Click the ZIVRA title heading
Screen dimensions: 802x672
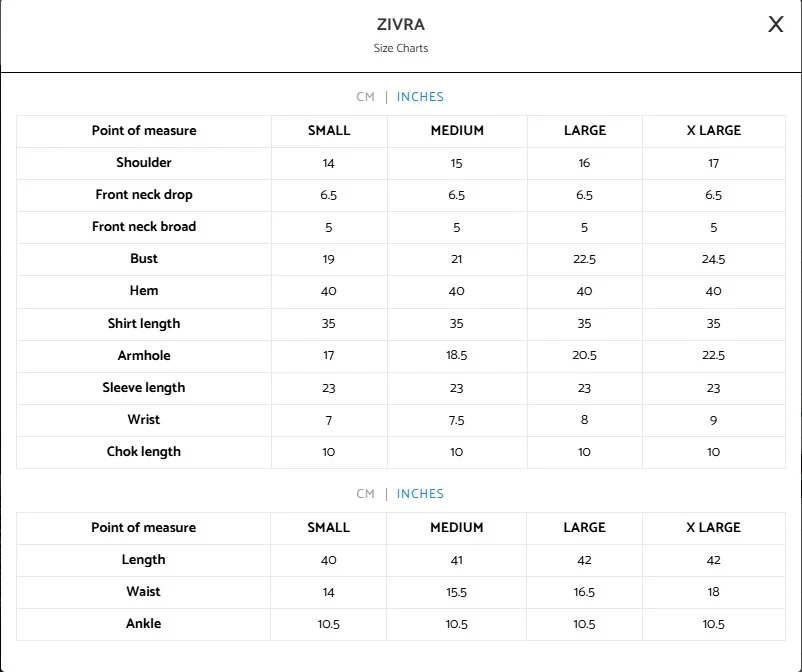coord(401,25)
---------------
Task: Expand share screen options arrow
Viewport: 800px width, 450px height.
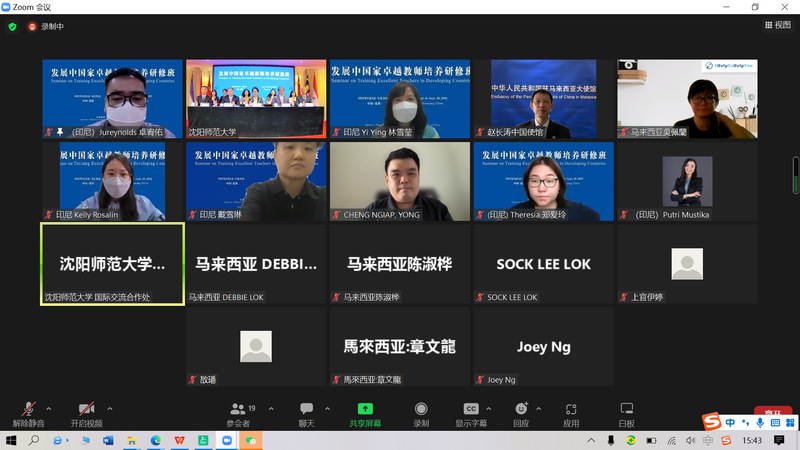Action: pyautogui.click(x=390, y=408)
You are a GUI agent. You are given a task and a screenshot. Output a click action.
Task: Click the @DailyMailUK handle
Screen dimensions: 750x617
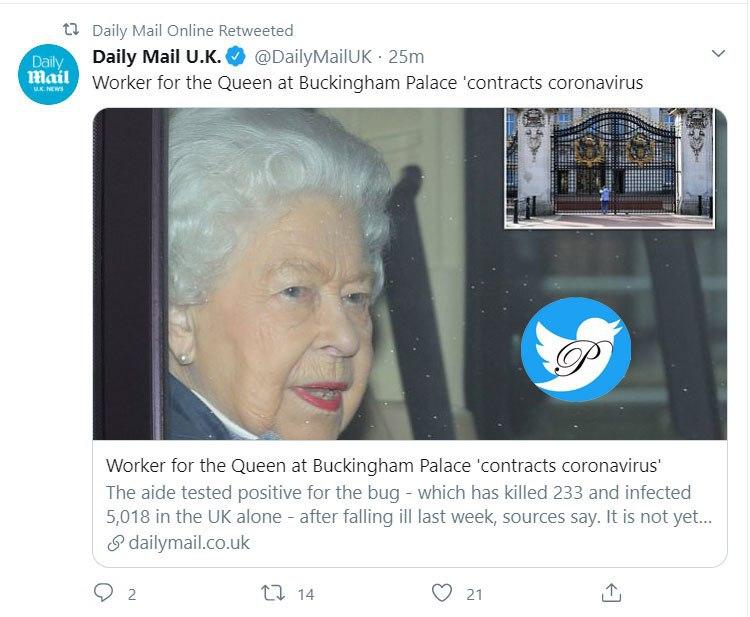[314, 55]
---------------
Task directions –
In the items starting at the line that contains "Click the ZIVRA title heading" and ending at the line that contains "coord(401,25)", replace "heading" with "header" and write those lines out again with nothing else changed. Leave the pictures out of your answer.

Exercise solution –
Click the ZIVRA title header
Screen dimensions: 802x672
coord(401,25)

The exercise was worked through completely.